1,895 reviews23 followers
July 24, 2022
Infographics aren't artwork. They are supposed to make complex information more accessible and understandable to the readers. While this book is helpful in some ways, it doesn't achieve either goal.
To be fair, the book was produced in 2014 and the field of data visualization/infographics has changed.

Considering the information, there are some quirky choices. The lists of presentation and myth-conceptions were fun. Some of the data is outdated.

Considering the presentation of the information: really not good in most instances. Tiny print made a lot of the labels unreadable. Bad contrast - orange print on black backgrounds, light gray on white - make graphics unreadable. Using color as a cue can make information inaccessible to those with vision issues.
Profile Image for Petr.
437 reviews
April 13, 2018
An inspiring piece of art with data. I would not take it as a data book per se, but a lovingly interesting art book based on data (even the table of contents or collaborators list).

I liked how data sources are listed (although maybe a list of links, datasets on github or something similar would make it even better). Some of the diagrams are a little more about style than useful representation in my view. However, in general, they give new insights and perspectives. This book contained also classics like "Common MythConceptions".

I loved especially:
* Timelines of the far future
* Codebases
83 reviews1 follower
February 28, 2023
Wonderful book packed with visualisations of statistics and numbers but very surprisingly a much wider range - philosophical beliefs, intrinsic biases and beautiful word clouds. The designs are magnificent and even the data on irrelevant topics are brilliantly engaging. The colours and display are beautiful.

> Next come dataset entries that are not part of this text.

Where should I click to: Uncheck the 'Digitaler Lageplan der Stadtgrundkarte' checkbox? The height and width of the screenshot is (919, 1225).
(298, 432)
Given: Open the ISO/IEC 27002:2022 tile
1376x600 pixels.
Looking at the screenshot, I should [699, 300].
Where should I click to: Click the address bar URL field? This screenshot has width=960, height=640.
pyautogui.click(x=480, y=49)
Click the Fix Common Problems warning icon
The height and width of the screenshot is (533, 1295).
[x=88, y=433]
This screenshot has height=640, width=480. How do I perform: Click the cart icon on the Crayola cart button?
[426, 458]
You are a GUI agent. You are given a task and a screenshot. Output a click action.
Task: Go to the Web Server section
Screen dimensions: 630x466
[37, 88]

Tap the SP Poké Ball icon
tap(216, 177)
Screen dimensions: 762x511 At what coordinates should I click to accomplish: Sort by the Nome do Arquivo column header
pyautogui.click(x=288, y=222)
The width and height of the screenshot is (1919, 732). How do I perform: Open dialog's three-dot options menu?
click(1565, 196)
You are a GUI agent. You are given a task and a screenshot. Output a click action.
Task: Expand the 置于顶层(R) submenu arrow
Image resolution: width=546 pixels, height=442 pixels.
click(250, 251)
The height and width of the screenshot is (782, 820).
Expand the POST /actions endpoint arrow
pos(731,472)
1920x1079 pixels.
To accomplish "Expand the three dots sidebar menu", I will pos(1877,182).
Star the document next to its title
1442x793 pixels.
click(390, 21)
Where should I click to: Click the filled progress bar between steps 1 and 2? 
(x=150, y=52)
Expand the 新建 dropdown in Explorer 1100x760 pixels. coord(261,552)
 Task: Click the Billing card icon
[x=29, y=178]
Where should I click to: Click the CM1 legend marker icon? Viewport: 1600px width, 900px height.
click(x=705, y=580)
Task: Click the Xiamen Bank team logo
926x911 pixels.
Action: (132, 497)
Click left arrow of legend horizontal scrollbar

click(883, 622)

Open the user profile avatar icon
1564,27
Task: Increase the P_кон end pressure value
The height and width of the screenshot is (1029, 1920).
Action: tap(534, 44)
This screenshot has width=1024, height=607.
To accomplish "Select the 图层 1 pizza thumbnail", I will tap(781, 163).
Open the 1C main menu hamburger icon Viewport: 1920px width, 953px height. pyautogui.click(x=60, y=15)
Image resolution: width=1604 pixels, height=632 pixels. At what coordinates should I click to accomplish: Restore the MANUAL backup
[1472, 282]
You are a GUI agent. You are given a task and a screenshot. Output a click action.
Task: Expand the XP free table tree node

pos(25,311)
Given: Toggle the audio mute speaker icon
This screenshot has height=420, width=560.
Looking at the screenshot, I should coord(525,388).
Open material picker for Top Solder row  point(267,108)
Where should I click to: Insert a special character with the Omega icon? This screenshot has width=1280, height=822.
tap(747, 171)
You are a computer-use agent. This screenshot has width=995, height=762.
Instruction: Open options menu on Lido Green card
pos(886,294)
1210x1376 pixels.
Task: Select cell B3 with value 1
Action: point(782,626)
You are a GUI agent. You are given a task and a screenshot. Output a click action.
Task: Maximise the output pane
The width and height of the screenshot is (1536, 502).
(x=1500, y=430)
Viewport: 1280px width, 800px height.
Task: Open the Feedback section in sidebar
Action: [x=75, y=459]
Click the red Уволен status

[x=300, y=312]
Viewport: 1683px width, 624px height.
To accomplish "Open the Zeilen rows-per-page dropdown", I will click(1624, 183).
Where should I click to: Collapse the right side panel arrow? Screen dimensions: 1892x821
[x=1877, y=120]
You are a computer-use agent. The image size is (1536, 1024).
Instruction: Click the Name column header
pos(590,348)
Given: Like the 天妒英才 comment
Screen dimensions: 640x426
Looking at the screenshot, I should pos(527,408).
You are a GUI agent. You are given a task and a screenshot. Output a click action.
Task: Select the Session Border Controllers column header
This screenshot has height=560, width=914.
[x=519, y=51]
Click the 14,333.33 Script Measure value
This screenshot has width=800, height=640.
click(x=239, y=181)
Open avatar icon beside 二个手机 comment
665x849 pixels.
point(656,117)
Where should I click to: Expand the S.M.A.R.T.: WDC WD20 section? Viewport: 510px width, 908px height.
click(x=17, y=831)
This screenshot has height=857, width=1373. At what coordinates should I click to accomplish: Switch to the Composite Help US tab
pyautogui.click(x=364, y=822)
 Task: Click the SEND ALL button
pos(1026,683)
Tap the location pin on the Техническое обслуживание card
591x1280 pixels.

My favourites are the scale-of-things visualisations which show just how large what we take for granted is - particularly the visualisation about the number of lines of code required to build a variety of computer programs as well as the related one on data storage (always refreshingly shocking to see how much data is produced/stored daily by humans).
9 reviews
January 22, 2019
Très beau livre mais dommage que ce qu’il contienne relève plus du sensationnel que du réel. Attention, je ne dit pas que tout est faux. Cependant, j’y ai trouvé quelques erreurs.
Je dirais qu’il faut prendre ce livre pour ce qu’il est, c’est à dire un exposé des méthodes qui peuvent être utilisées afin de simplifier la compréhension d’un flot de données conséquent, plutôt qu’un manifeste d’anecdotes bonnes à savoir. En effet, comme dit plus haut, certaines de ces “anecdotes” sont fausses et d’autres, de part leur aspect sensationnel, me semblent douteuses.